The one thing you will not find in school-or even on Architecture Registration Exams-is a course on how to get work, yet it is one of the most basic needs of any design practice. In fact, if you don't have an equal ability to experiment in getting work as you do in doing work you would be fortunate to make it past the first five years.
UpStarts is a series of features on the foundations of contemporary practice. It will have a global reach in which practices from Europe, North America, Asia, and beyond will be asked to address the work behind getting the work, and the effect of cultural contexts. The focus will be on how a practice is initiated and maintained. In many ways, the critical years of a fledgling design partnership is within the initial five years, after the haze and daze of getting it off the ground. UpStarts will survey the first years of practice as a tool for tracking the tactics of the rapidly evolving methods for sustaining a practice.
The first series is a dialogue with Studio Sputnik in Rotterdam, 51n4e in Brussels, and Andrew Maynard in Melbourne. Mason White's dialogue took place with Jaakko van't Spijker of Studio Sputnik by email in late July 2005. Studio Sputnik officially started up their practice in 2001.
1. My first question is pretty simple. I am wondering how you initiated Studio Sputnik? How did you know it was the right time in your career to start a private practice?

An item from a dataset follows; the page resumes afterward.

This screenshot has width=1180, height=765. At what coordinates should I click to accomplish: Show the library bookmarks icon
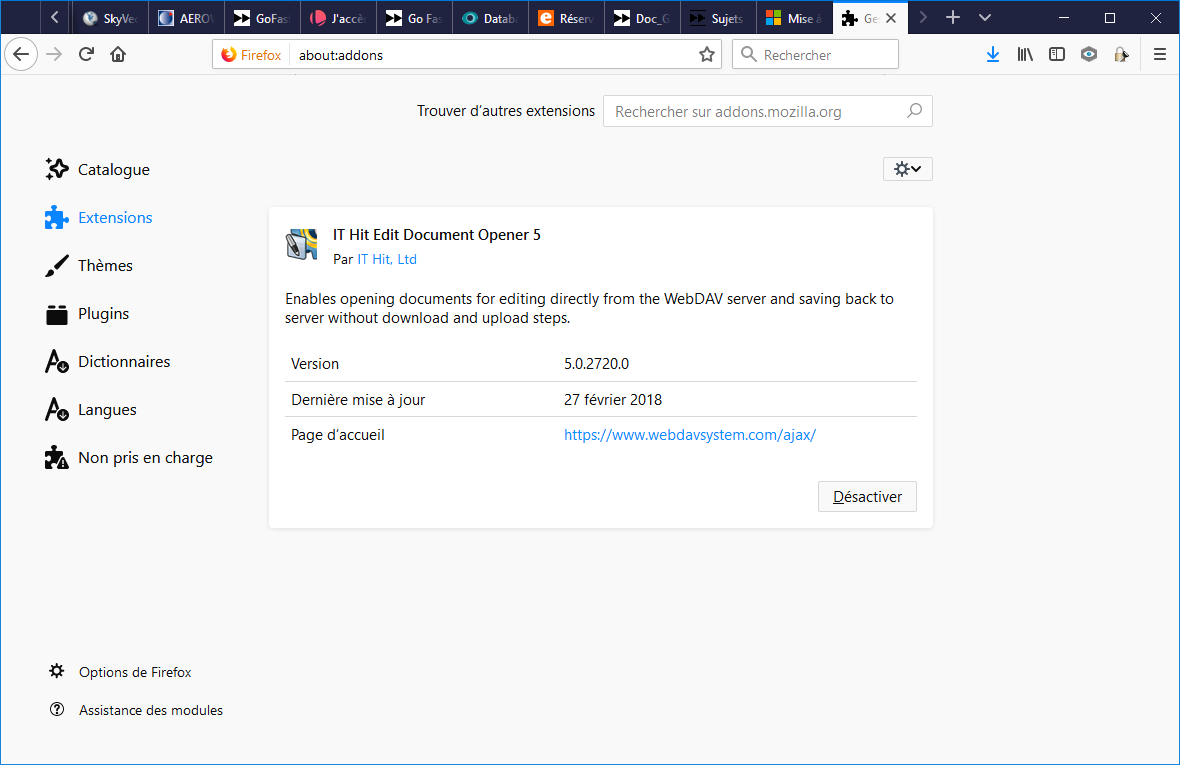(x=1025, y=55)
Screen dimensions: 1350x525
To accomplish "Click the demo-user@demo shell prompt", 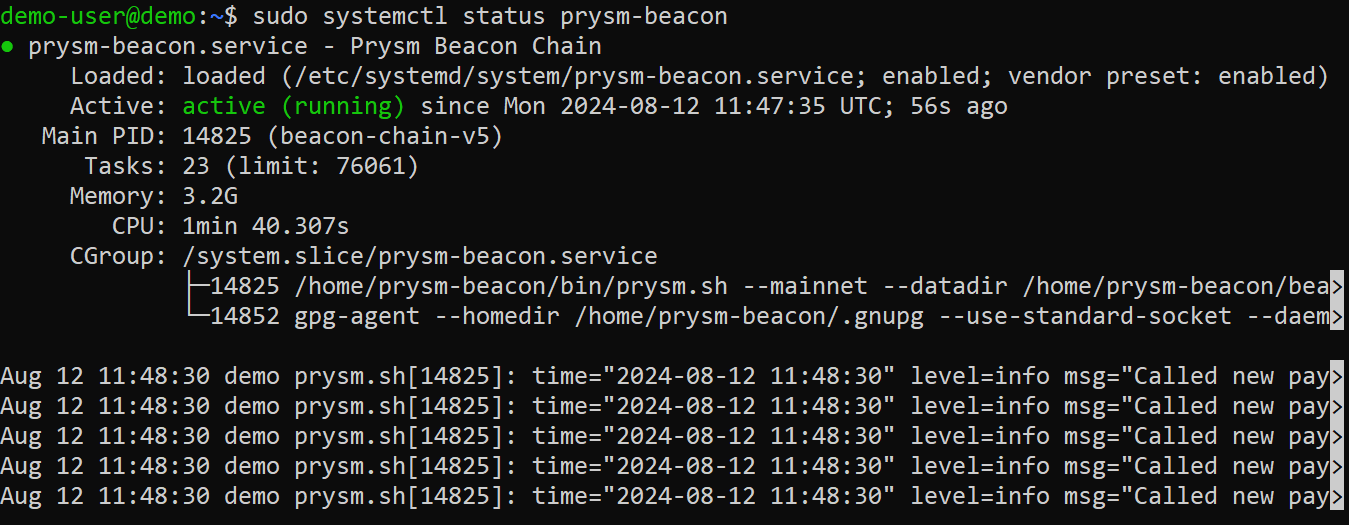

Studio Sputnik started off when we squatted in an old attic of a building while we were still students. With a group of about eight friends, we wanted to be able to work intensely on our diploma projects in our own space-at Technische Universiteit Delft they did not provide inspiring studio facilities. After having graduated at the end of 1996, we all went to work in various ambitious offices in Rotterdam and Amsterdam, but a core group kept coming back together to work on competitions at night and on weekends. Gradually, more serious projects came up and the three of us decided to form a partnership. We initially combined our own work with freelance activities-you could say we kind of were our own temp agency. Since 2003 we have been able to generate our own income.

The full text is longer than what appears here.